Necesitan un espacio y por eso aspiran a tener 3 hectáreas propias, aunque por el momento comprarán una con el dinero del premio. Allí instalarán el centro de formación y experimentación. “La persona va aprender, va a poder hacer ensayos, y luego va a tomar la decisión de invertir; cuando llegue a esa instancia es porque realmente aprendió y se convenció de que le sirve”, resumió Peirone.

Necesidades verdaderas

De todo este proceso surgió otra revelación: hay un desafío aún mayor que el de aprender a emprender. “Los cursos no tiene que tener en cuenta sólo lo productivo, sino también los filosófico e ideológico”, explicó el docente. “Esta sociedad moderna -define- vino a arrasar con la valoración de la persona, que se movilizó detrás de un materialismo atroz”. Y aunque cueste creerlo, ese trastoque cultural no es exclusivo de la sociedad urbana. “El paradigma está tan instalado en el campo como en la ciudad. Hay gente que no pudo comprarse una cama, una mesa, pero va y compra un elemento que no es de primera necesidad, pero que hoy se impone como valor: por ejemplo un celular”.

El planteo implica, a su vez, una doble complejidad: quebrar un paradigma materialista pero al mismo tiempo buscar el sustento económico y sostener a las familias en el campo. “Es ahí donde cuesta encontrar el equilibrio”, dice Cristian, pero aclara: “no hay que olvidarse en qué situación estamos; porque por ahí la necesidad es muy grande, pero no me debería confundir y tendría que ver cual es necesidad y cual no”.

Dueños, de nuevo

El desafío es grande y muchos son los objetivos a conquistar en el futuro. Sin embargo hay una urgencia: conseguir un “shock anímico” que les devuelva la confianza en sí mismos. En este sentido, el premio ya abrió una brecha.
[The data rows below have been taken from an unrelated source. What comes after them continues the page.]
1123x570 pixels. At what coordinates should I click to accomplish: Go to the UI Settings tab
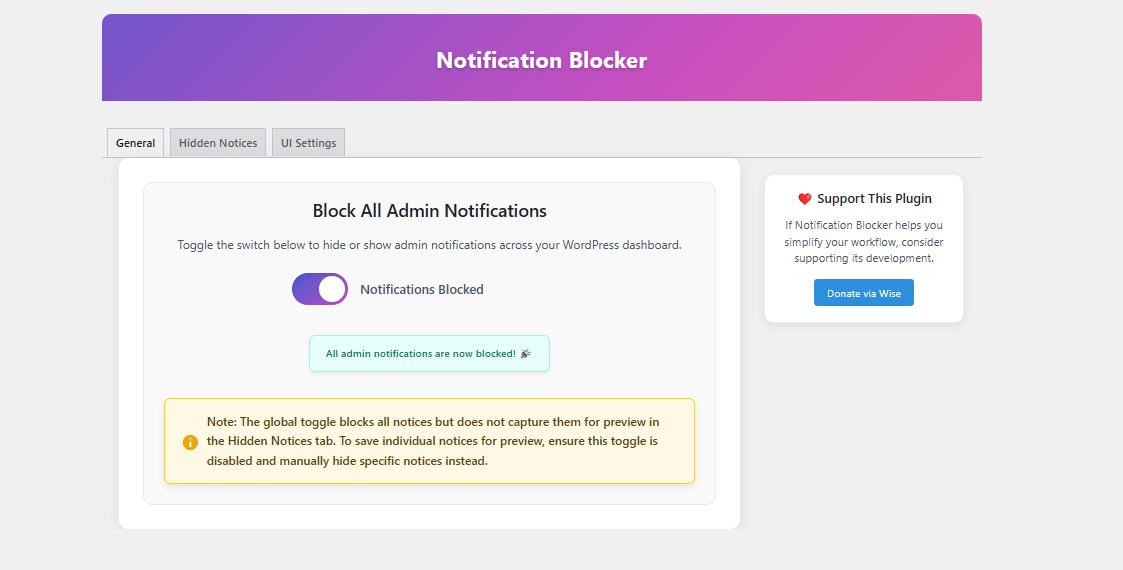[x=308, y=143]
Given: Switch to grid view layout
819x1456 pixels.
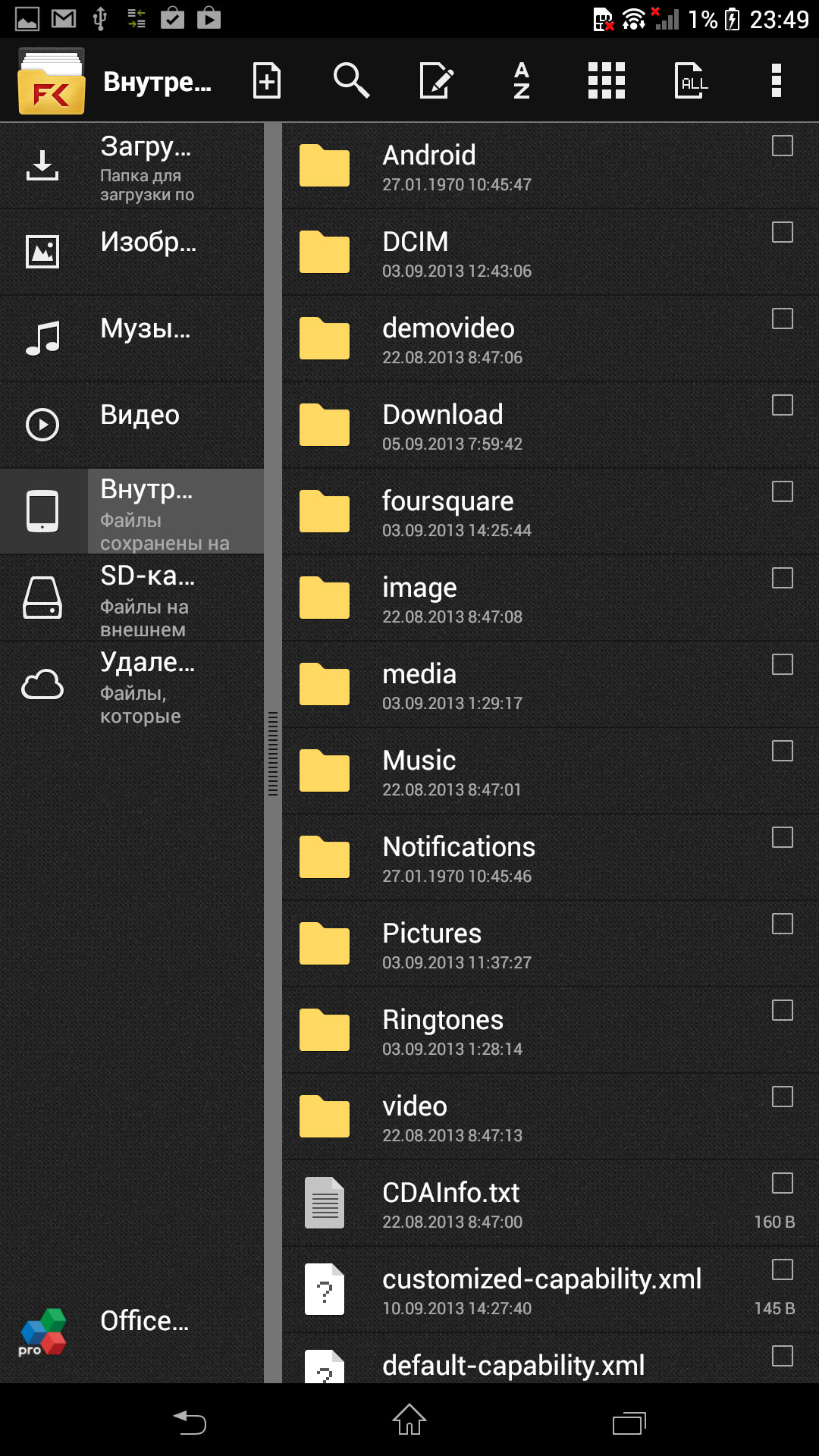Looking at the screenshot, I should click(607, 80).
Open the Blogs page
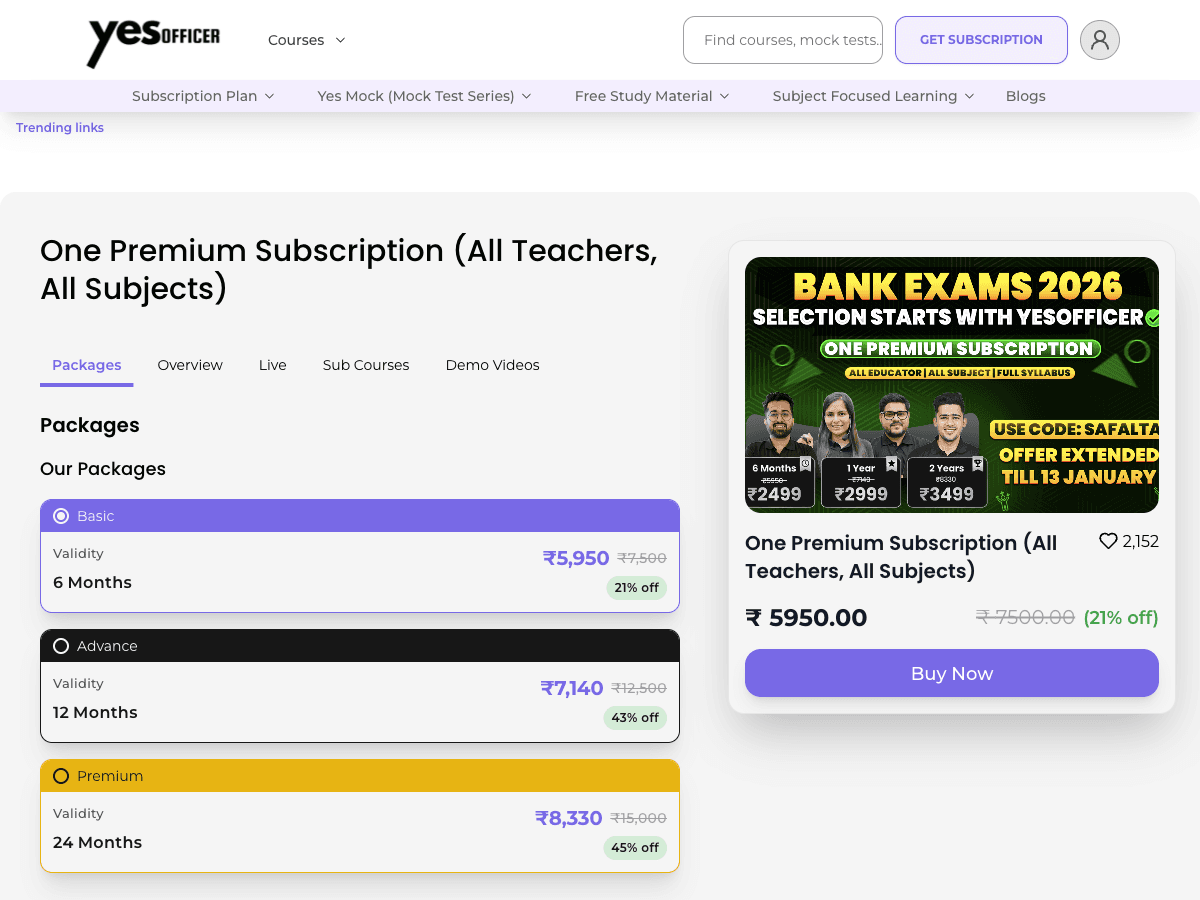The height and width of the screenshot is (900, 1200). pos(1025,96)
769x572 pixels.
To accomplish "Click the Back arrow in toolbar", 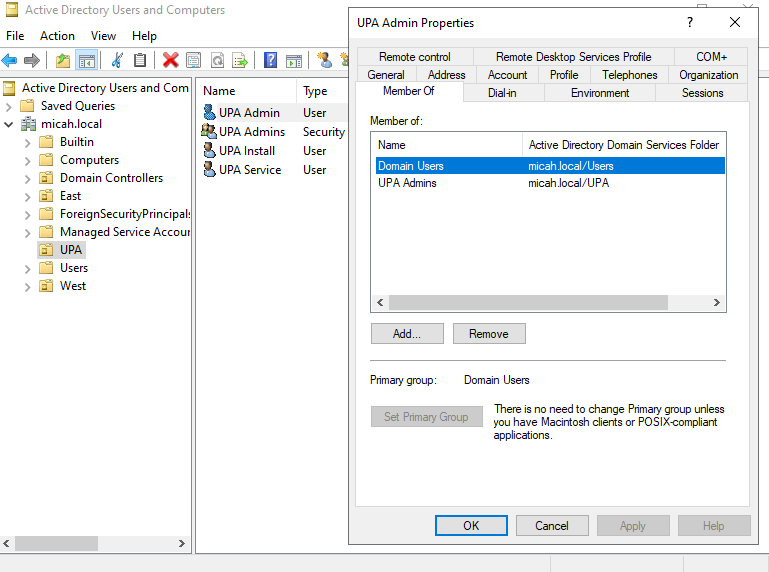I will (x=10, y=61).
La familia Zapata-Acevedo es dueña de un campo de 8 hectáreas, donde viven 4 de los 6 hermanos con sus respectivas familias. Durante años, por falta de recursos para explotarlo ellos mismos, lo alquilaron a un cañero por 2.000 kilos de azúcar, mientras veían cómo el “usurero” (como le dicen a los que arriendan muchas parcelas de pequeños productores) se quedaba con 15.000 o 20.000 kilos. El dinero no les alcanzaba y tenían que trabajar como hacheros en el monte para luego vender leña. “Se deslomaban”, asegura Cristian. Pero cuando supieron del concurso de Chacra y Banco Galicia, entre todos pensaron una salida. Si lo ganaban, la ONG les compraría la hectárea para el centro de formación y ellos tendrían recursos para lanzarse a producir su propia caña. Cuando la noticia llegó desde Buenos Aires la alegría no les dio tiempo de festejar. De inmediato se pusieron a reparar un viejo tractor para comenzar las labores. Hoy su campo les pertenece más que nunca. Igual que la caña que cosecharán el año que viene.